## Brief
Return the following lines and nothing else: the one holding "1270x669 pixels." and all those after it in the records below, unchanged, minus any pictures.

------------------------------

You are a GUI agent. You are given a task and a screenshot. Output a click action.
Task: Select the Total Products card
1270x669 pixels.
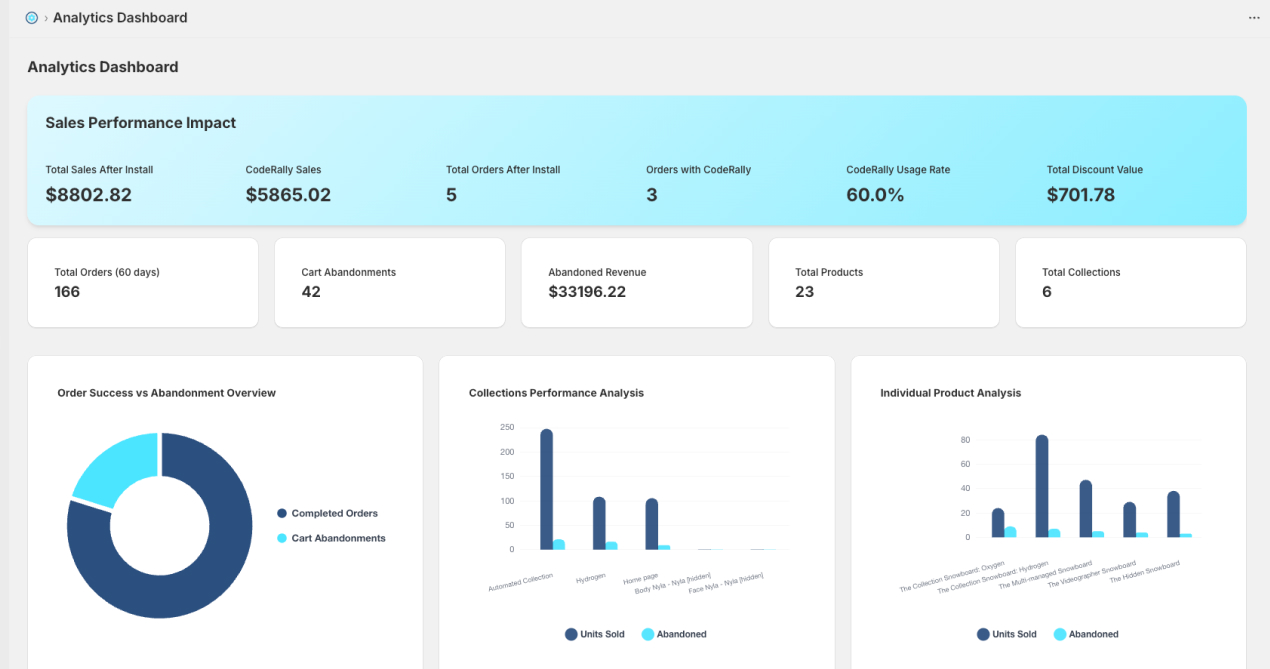coord(884,282)
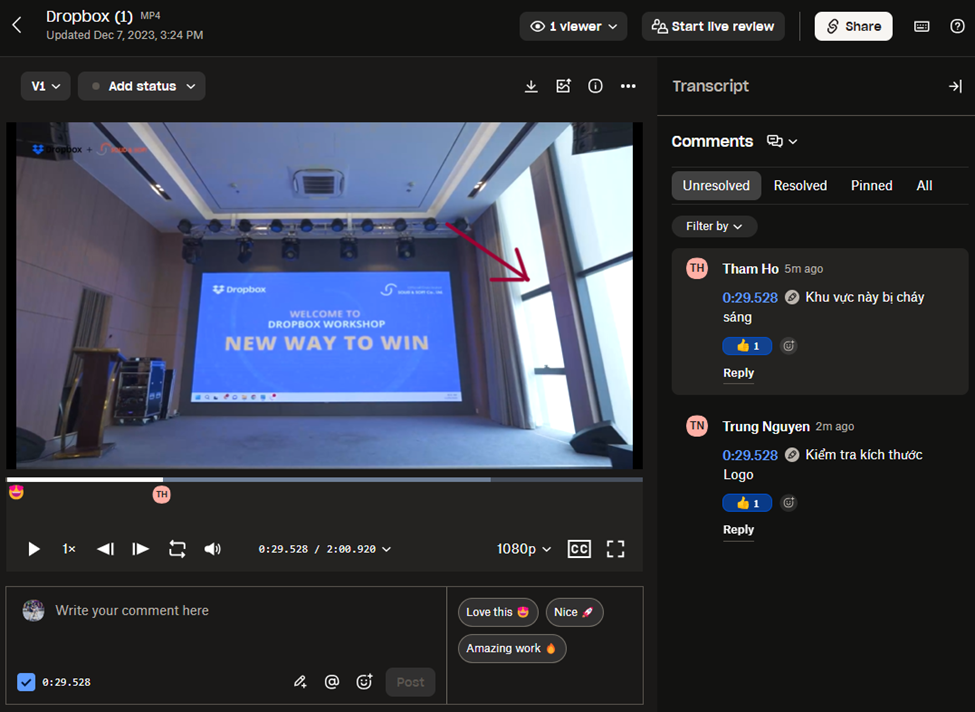
Task: Open the 1080p quality dropdown
Action: (524, 549)
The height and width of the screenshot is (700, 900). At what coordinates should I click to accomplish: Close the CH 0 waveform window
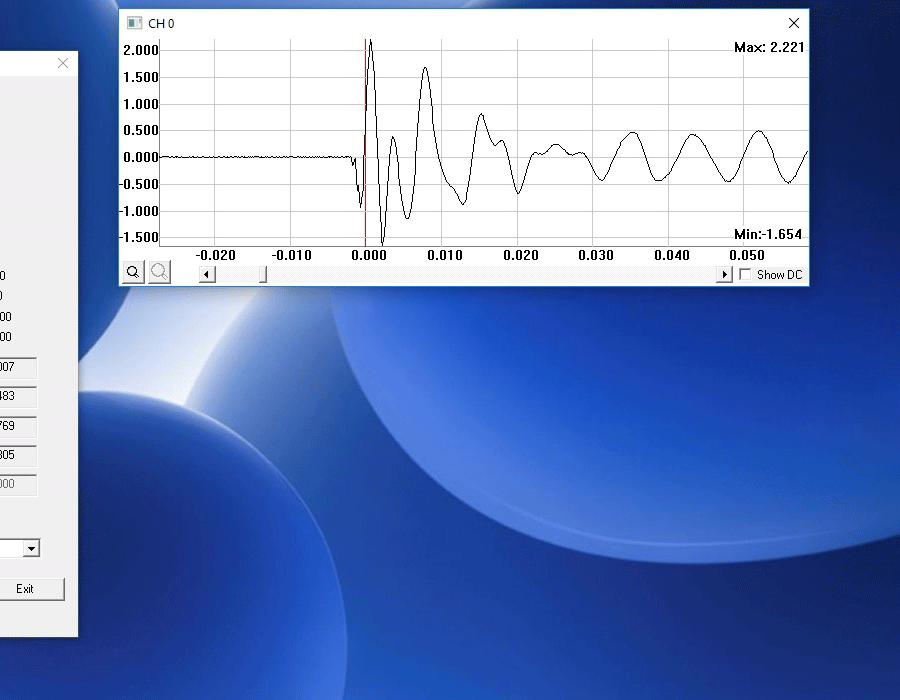click(x=794, y=23)
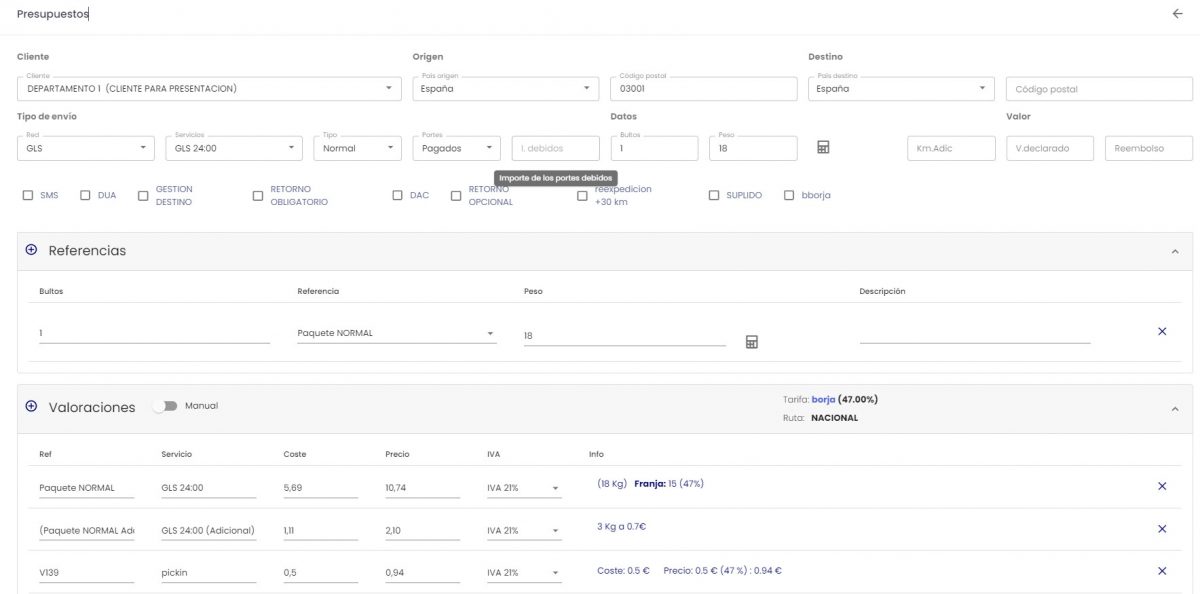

------------------------------

## Result of the exercise
1270x669 pixels.
coord(884,282)
Task: Open the 1080p quality dropdown
Action: (524, 549)
The height and width of the screenshot is (700, 900). At what coordinates should I click to accomplish: Close the CH 0 waveform window
click(x=794, y=23)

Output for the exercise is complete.